> Problem 1
In the forum thread about Khan Academy, what level of math is TG's 4th-grader able to do?

> Extract
# Khan Academy



## Jeep (Aug 5, 2014)

Ok some of you may or may not know that I am attending College, real college not a JC for the first time, in January. To go there I had to take an academic assessment to see where I was at in all several subjects. Since I live over 40 miles from the school, I only go in one a week for about 3 hours and I am sent home with packets, to read and answer questions. The school also turned me on to the Khan Academy. This in my opinion and for what I am doing has been the greatest tool I have had access to. The teachers aides are great, I , however was not able to do a simple problem once they left me on my own. The Khan videos are so easy to follow.

I guess the main reason I posted this is because many of you have school aged children. I remember my parents trying to teach me and becoming increasingly frustrated with me if they could not explain it right. For once here is a good use of internet time for kids. Its actually fun to do. 

Hope this was ion the right place


----------



## thepeartree (Aug 25, 2014)

I think it's in a perfectly good place. I really envy you. When I was in a place in life where I might have been able to go back to college, there was no such thing as online classes. Heck, there was darn near to no online. I certainly wish you luck.


----------



## Inor (Mar 22, 2013)

Thanks for that!

If you are attending a "real" college, be prepared to come home pissed off every day. I teach at colleges periodically. The last one was a couple months ago, I was at San Diego University for a week teaching some of their staff. I came wanting to kill somebody because I had never seen such a high concentration of frivolous rejects disconnected from reality - both staff and students.

Good luck, you're gonna need it! :lol:


----------



## TG (Jul 28, 2014)

Both of my girls are using Khan academy to take additional math classes. What's awesome is that my 4th-grader is able to do grade 6 math thanks to Khan academy, I highly recommend it for both, adults and kids.


----------



## Jeep (Aug 5, 2014)

Before yesterday, I could spell Geometry, and now I am doing basic, Geometry. I thought it was beyond my scope of learning. This guy is great.


----------



## bigwheel (Sep 22, 2014)

Hearty congrats on that and best of fortunes. Can't think of much a person would miss with a online degree as opposed to listening to some godless commie liberal agnostic prof rattling on the merits of socialism..evolutionism etc. If you get stumped I can help on arithmetic up to about 5th Grade level. lol.


----------



## Jeep (Aug 5, 2014)

Oh this is just online teaching/tutoring. I am attending in person full time on a campus. This is all prep for my Major studies.


----------



## James m (Mar 11, 2014)

Good luck.


----------



## cdell (Feb 27, 2014)

Inor said:


> Thanks for that!

> Rows

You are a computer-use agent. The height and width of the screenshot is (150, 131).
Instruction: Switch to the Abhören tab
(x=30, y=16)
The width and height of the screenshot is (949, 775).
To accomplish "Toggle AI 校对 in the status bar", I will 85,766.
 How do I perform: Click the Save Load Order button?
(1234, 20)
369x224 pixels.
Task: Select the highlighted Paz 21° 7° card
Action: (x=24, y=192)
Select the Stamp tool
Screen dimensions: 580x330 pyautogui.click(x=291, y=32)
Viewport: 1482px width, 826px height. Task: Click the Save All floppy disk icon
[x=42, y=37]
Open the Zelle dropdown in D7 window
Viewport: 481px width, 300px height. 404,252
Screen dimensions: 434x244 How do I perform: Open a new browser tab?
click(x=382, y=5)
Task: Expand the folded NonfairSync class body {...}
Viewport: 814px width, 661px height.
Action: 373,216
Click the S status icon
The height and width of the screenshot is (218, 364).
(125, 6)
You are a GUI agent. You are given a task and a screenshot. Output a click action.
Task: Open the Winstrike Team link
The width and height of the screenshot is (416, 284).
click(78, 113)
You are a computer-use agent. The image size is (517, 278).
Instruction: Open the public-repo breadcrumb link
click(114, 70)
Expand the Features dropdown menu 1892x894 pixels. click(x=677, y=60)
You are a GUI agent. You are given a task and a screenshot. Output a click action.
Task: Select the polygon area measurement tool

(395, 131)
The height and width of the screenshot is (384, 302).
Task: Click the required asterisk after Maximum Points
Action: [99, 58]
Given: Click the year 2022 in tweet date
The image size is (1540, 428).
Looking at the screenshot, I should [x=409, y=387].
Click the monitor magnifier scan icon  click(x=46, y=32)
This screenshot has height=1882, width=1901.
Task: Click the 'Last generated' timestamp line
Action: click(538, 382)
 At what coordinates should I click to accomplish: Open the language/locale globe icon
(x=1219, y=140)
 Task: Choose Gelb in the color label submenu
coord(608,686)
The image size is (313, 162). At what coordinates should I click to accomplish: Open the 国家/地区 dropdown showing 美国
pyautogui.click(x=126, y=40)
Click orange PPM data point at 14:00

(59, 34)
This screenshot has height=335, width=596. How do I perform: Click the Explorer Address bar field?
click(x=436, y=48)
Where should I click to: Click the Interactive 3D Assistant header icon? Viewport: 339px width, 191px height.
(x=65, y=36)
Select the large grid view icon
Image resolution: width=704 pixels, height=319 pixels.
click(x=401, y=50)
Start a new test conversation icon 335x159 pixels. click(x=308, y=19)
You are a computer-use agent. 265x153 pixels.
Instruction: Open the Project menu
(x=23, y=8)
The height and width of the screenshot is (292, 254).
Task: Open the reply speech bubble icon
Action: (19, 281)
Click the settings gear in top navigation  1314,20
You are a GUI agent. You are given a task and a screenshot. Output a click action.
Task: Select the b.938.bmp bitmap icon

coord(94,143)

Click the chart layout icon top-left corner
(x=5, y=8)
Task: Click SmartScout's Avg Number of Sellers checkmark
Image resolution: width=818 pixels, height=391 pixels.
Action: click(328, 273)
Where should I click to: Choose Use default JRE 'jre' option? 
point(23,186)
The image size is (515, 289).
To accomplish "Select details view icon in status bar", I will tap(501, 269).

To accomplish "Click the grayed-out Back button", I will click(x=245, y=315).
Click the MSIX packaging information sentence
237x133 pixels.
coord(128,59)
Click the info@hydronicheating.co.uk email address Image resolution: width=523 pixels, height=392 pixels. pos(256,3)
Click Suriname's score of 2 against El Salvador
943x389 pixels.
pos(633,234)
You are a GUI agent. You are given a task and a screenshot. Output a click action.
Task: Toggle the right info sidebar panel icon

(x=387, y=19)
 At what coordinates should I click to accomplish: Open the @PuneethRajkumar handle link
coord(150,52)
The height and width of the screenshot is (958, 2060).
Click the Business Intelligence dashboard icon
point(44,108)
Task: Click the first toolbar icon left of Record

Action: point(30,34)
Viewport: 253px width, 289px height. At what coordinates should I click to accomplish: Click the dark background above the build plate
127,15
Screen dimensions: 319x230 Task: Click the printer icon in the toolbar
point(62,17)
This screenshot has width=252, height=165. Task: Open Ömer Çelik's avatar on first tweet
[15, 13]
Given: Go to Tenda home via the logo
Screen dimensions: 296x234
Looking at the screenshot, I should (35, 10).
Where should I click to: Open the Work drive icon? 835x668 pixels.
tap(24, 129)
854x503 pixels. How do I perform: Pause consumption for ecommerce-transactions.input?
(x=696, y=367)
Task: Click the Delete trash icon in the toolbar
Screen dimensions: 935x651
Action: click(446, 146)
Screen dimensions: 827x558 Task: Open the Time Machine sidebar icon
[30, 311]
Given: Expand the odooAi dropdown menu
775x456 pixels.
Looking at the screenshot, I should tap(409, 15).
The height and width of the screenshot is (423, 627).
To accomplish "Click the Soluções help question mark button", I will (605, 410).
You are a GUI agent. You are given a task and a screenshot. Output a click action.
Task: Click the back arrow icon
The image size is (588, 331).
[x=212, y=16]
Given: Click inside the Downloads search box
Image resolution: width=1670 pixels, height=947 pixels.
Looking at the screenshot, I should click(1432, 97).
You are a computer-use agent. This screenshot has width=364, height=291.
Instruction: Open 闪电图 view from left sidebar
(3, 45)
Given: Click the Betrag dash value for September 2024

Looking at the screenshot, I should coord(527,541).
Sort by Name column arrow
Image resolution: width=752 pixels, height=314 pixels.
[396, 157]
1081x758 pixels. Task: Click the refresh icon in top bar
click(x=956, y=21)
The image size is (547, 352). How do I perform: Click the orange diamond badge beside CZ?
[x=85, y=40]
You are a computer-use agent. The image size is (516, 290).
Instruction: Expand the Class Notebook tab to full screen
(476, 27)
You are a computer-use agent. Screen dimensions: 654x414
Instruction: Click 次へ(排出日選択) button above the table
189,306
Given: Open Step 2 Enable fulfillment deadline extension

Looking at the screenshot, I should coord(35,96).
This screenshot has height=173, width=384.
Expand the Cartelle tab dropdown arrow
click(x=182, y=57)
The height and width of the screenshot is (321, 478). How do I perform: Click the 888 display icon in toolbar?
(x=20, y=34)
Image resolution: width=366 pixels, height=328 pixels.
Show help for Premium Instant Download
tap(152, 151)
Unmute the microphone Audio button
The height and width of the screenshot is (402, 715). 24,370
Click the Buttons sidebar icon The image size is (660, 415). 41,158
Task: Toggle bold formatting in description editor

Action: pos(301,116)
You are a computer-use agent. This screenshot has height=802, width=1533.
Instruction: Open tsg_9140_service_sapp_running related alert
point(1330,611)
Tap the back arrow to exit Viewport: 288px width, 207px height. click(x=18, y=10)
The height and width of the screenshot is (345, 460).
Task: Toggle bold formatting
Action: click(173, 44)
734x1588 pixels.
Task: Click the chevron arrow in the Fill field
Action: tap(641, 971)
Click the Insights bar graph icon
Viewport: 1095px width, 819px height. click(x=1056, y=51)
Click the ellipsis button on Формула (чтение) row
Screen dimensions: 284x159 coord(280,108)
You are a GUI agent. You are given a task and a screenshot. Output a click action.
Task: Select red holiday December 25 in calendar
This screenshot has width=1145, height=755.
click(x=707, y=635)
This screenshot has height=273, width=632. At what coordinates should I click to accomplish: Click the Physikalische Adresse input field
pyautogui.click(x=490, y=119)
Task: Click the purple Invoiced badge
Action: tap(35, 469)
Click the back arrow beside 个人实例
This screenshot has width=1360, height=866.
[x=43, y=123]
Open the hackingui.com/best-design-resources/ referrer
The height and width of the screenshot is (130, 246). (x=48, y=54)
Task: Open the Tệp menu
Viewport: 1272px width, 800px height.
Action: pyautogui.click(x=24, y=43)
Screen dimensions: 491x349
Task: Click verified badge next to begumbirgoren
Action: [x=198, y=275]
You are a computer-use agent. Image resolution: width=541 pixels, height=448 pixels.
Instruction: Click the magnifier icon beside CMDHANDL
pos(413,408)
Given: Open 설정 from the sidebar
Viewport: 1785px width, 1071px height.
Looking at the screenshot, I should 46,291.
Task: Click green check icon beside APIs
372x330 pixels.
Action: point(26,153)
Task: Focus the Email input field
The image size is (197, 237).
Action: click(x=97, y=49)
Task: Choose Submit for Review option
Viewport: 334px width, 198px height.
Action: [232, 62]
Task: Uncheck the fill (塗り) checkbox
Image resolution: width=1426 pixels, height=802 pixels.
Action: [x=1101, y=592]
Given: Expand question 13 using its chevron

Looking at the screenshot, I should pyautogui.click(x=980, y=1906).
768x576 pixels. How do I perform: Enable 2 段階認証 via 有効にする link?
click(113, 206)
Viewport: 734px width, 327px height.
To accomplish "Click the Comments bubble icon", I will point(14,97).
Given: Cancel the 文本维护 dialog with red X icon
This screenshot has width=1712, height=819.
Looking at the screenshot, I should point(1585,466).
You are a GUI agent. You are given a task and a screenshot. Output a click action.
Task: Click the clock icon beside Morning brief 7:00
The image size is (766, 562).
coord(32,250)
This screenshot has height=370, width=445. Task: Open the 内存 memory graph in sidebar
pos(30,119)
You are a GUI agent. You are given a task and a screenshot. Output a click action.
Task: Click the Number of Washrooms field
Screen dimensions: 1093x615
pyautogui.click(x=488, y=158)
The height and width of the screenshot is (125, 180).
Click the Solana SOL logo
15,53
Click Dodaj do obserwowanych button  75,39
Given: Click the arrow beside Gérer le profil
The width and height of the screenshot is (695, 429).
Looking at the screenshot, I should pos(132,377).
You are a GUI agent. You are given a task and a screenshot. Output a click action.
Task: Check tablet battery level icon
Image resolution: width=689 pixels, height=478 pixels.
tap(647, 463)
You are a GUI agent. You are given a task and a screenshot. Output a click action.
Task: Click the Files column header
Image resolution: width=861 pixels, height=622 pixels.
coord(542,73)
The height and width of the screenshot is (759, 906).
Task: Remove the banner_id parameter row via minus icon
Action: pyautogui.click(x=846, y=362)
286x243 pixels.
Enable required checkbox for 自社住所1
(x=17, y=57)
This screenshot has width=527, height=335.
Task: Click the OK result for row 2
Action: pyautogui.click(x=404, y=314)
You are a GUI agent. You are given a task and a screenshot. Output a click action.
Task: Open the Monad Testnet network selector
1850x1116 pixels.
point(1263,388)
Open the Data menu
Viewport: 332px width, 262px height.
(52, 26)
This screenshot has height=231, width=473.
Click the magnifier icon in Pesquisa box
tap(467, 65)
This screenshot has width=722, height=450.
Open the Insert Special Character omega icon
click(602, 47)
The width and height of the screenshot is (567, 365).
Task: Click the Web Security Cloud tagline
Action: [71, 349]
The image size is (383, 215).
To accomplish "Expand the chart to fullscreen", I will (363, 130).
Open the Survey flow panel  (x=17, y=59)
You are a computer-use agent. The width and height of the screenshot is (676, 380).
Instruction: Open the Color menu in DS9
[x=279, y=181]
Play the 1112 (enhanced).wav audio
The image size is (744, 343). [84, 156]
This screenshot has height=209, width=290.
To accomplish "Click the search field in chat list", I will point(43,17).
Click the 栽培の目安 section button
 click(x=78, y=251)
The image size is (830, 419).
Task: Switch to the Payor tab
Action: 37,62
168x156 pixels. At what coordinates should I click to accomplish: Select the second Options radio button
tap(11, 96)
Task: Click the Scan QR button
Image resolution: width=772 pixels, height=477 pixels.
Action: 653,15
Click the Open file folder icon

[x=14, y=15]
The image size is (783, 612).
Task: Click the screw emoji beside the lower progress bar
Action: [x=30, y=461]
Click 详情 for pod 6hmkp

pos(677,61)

> Problem 2
Reproduce the records verbatim from their first line through the line containing "I will 85,766.", including both of those lines.

> Worked answer 1
Grade 6 math.

> Worked answer 2
You are a computer-use agent. The height and width of the screenshot is (150, 131).
Instruction: Switch to the Abhören tab
(x=30, y=16)
The width and height of the screenshot is (949, 775).
To accomplish "Toggle AI 校对 in the status bar", I will 85,766.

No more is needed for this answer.